* **DATA SECTION**

== Segment start ==

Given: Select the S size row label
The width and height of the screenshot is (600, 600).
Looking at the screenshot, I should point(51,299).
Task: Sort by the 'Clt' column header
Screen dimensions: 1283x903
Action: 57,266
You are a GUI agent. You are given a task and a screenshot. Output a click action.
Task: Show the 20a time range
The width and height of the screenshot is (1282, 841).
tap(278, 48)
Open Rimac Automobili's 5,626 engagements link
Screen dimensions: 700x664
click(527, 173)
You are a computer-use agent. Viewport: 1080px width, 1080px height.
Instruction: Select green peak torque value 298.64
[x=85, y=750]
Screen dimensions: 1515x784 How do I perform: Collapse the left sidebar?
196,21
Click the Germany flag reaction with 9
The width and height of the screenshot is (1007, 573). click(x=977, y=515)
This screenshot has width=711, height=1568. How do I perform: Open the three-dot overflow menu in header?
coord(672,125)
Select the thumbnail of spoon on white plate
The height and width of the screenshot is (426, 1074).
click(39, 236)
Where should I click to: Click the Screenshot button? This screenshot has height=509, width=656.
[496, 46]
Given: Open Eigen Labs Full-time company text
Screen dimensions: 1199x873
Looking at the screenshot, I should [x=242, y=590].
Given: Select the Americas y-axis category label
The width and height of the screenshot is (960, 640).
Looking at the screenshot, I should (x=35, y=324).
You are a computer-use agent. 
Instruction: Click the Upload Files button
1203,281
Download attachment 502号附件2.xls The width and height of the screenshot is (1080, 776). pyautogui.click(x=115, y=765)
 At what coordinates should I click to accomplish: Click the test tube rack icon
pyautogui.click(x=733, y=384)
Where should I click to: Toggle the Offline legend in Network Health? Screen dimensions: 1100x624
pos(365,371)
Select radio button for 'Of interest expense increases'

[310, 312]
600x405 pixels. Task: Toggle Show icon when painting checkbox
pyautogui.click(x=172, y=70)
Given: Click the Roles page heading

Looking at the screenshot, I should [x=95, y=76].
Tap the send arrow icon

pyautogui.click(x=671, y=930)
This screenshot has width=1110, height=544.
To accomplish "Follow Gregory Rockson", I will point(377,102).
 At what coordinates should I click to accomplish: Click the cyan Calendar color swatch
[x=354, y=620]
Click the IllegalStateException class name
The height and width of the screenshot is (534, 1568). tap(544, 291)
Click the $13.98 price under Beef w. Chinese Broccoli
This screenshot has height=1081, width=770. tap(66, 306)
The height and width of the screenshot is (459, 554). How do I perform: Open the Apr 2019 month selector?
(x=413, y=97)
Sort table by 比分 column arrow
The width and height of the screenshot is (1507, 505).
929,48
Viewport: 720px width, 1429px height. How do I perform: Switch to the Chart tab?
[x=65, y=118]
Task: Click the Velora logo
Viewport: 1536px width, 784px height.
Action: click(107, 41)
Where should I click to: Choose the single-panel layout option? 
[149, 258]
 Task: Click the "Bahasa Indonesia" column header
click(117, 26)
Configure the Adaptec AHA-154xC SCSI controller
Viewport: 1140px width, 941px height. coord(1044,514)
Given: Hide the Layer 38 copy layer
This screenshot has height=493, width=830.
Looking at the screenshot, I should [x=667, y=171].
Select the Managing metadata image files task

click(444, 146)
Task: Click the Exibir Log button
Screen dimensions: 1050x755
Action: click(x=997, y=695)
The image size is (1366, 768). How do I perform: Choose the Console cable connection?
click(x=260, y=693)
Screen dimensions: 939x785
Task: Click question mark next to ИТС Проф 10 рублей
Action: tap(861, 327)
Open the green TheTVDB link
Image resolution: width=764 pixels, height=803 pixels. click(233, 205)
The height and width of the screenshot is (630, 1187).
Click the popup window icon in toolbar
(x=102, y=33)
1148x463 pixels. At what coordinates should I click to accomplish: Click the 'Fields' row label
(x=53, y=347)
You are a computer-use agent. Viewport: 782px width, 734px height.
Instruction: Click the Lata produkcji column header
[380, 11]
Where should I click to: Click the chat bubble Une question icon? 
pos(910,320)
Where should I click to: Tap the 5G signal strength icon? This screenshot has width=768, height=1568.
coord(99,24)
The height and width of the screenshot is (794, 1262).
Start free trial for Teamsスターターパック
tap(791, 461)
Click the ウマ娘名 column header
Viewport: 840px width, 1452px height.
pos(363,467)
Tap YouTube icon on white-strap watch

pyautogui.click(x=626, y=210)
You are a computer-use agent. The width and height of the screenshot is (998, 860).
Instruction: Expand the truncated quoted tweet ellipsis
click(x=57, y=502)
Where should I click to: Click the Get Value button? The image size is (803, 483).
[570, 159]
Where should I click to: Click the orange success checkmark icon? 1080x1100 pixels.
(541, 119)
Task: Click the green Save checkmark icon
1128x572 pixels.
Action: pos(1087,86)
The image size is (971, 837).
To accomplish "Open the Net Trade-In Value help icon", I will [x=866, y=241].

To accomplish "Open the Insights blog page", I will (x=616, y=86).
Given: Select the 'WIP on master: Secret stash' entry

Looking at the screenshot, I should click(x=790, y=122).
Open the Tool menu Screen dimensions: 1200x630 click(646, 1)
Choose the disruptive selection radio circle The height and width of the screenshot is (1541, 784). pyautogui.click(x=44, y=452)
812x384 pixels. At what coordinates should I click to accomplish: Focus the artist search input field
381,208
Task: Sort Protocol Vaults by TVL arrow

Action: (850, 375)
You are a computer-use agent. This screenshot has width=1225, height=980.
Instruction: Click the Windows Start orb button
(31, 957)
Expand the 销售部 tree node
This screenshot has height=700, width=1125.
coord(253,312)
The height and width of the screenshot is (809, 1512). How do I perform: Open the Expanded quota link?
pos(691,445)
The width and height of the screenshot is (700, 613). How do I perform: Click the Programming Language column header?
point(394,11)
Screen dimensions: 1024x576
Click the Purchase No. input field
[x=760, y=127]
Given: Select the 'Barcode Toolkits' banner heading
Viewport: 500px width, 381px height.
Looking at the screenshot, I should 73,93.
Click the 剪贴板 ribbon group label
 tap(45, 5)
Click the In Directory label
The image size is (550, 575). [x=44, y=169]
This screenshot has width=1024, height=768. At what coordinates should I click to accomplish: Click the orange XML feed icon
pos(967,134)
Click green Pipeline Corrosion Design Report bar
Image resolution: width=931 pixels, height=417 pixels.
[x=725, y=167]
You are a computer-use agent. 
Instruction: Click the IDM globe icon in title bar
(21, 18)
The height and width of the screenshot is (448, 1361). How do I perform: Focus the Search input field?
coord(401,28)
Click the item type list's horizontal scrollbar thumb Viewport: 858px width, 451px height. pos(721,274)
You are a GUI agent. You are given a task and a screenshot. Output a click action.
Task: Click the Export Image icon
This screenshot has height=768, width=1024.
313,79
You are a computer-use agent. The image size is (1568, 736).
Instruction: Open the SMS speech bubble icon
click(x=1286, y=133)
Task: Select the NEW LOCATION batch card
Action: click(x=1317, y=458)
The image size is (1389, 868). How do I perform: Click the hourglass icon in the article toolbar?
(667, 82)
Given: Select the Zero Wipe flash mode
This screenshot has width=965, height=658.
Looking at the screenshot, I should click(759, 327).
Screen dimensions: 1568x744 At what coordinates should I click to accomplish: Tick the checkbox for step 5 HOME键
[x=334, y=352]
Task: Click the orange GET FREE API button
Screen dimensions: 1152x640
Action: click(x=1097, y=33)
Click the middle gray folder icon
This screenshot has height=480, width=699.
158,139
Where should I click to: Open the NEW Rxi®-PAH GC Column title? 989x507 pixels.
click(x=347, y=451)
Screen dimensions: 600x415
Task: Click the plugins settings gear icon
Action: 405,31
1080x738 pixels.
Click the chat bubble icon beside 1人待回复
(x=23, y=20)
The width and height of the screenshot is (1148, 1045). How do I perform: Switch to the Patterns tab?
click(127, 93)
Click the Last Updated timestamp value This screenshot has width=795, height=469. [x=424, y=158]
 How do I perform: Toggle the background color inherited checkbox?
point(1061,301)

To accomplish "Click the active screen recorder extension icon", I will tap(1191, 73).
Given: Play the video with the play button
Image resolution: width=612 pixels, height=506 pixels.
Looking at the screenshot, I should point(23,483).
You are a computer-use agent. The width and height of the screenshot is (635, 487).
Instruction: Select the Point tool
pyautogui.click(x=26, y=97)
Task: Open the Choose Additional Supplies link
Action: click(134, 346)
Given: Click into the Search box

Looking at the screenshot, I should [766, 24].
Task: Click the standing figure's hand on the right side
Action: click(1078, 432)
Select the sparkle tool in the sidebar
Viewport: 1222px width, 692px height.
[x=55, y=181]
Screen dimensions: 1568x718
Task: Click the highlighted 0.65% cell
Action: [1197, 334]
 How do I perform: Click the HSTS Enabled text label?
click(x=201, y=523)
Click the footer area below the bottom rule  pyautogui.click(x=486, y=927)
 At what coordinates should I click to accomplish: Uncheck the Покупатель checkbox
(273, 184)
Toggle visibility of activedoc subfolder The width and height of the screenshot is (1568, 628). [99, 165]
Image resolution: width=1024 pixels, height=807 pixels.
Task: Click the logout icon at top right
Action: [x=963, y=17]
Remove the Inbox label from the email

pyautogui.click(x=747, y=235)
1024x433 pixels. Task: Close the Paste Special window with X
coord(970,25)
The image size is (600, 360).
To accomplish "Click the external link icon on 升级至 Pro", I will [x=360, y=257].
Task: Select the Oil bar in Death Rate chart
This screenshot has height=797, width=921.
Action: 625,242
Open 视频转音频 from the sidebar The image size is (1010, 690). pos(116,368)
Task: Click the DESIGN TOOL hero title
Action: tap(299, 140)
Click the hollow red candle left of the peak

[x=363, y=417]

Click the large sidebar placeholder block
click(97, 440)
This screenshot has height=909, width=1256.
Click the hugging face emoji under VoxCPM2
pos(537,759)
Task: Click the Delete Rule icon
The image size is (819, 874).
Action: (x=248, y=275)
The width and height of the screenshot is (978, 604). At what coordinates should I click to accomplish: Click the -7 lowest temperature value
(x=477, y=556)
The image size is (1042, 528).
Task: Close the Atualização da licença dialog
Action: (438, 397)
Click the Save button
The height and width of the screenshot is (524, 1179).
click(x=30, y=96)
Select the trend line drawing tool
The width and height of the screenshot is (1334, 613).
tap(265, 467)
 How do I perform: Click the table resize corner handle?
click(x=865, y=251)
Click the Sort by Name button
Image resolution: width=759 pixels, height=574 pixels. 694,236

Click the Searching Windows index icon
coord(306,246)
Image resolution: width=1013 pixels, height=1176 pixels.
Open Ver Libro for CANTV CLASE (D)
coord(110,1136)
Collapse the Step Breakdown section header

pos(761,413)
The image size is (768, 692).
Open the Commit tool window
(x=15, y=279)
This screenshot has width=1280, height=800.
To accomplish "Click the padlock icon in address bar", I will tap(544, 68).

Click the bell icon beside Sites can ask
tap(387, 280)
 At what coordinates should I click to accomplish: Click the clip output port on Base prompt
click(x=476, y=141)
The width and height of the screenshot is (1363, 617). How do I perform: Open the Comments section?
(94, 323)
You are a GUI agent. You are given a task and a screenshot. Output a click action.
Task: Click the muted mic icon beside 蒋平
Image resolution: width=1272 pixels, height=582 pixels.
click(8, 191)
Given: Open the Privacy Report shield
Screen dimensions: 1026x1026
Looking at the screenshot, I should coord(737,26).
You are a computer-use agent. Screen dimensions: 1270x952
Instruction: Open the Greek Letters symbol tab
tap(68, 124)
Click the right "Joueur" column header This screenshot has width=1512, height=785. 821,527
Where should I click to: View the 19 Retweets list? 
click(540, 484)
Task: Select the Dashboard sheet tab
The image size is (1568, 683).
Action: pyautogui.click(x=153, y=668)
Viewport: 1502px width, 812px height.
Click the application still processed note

== Segment end ==

* **DIRECTIONS**
Within the records, filter for lines that contain the word "will" and show each one.

* **SOLVED EXERCISE**
To accomplish "Follow Gregory Rockson", I will point(377,102).
To accomplish "Open the Net Trade-In Value help icon", I will [x=866, y=241].
To accomplish "Open the Insights blog page", I will (x=616, y=86).
To accomplish "Click the active screen recorder extension icon", I will tap(1191, 73).
To accomplish "Click the external link icon on 升级至 Pro", I will [x=360, y=257].
To accomplish "Click the padlock icon in address bar", I will tap(544, 68).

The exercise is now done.